### Information provided
-- BEGIN --

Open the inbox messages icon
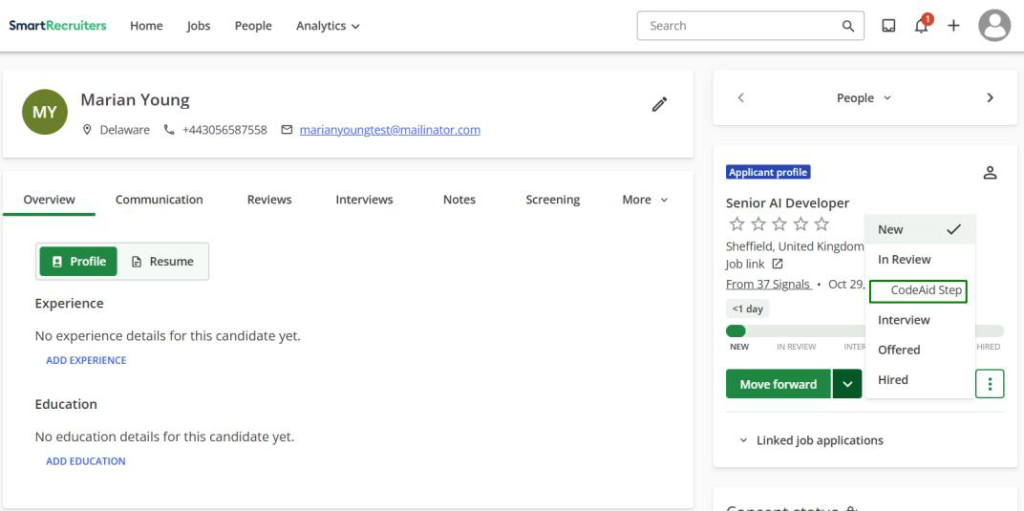This screenshot has height=511, width=1024. point(888,26)
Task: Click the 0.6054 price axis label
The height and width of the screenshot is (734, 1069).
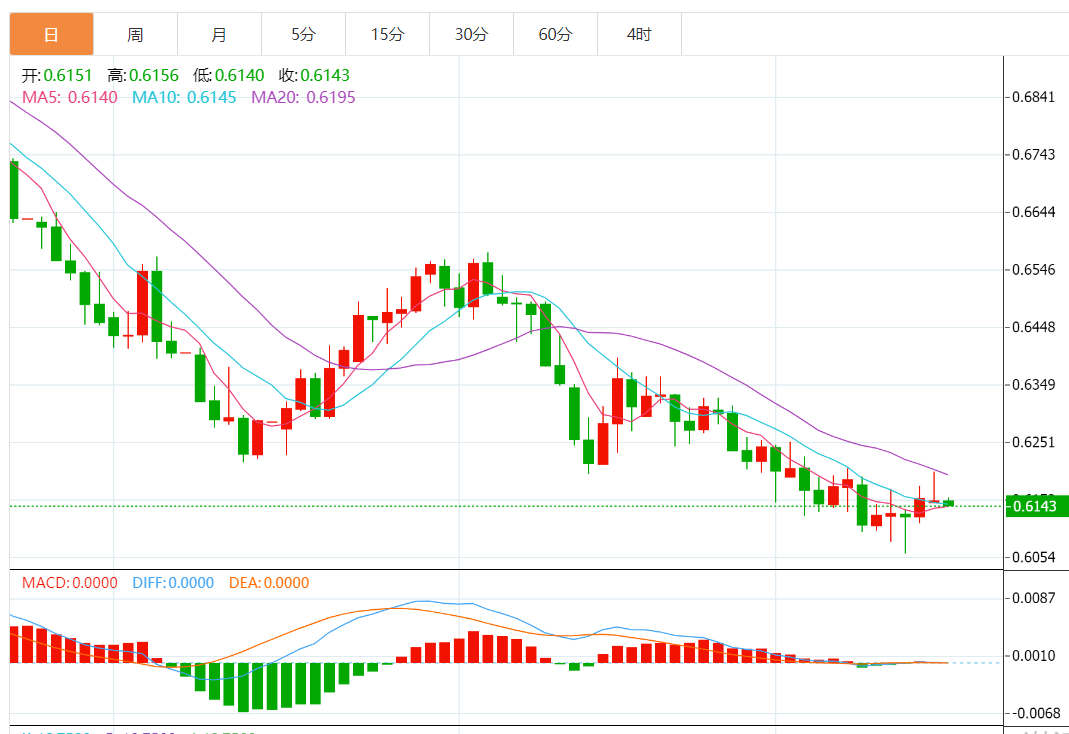Action: [x=1033, y=557]
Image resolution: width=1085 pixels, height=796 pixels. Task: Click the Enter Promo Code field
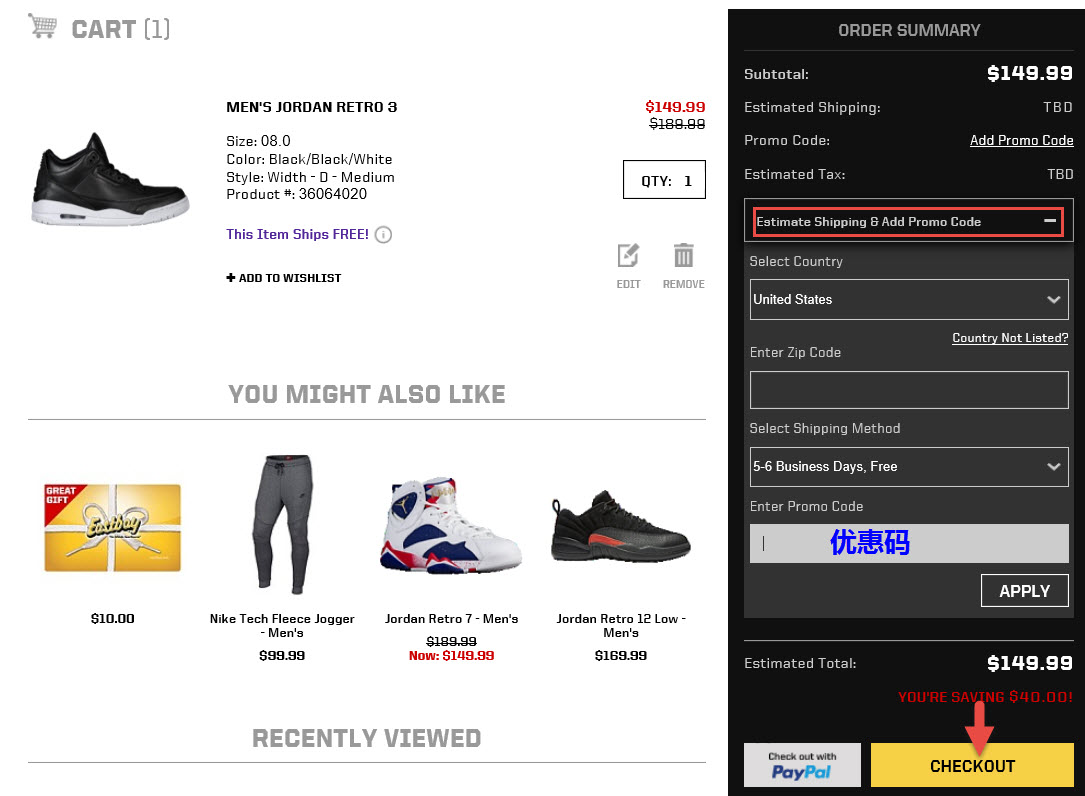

-- END --

### Work to complete
Can you change "Click" to "Tap" throughout the entries above and give them back with all other wording untouched, leaving the pictures out?

### Complete output
Open the inbox messages icon
This screenshot has height=511, width=1024. point(888,26)
Task: Tap the 0.6054 price axis label
The height and width of the screenshot is (734, 1069).
Action: [x=1033, y=557]
Image resolution: width=1085 pixels, height=796 pixels. Task: Tap the Enter Promo Code field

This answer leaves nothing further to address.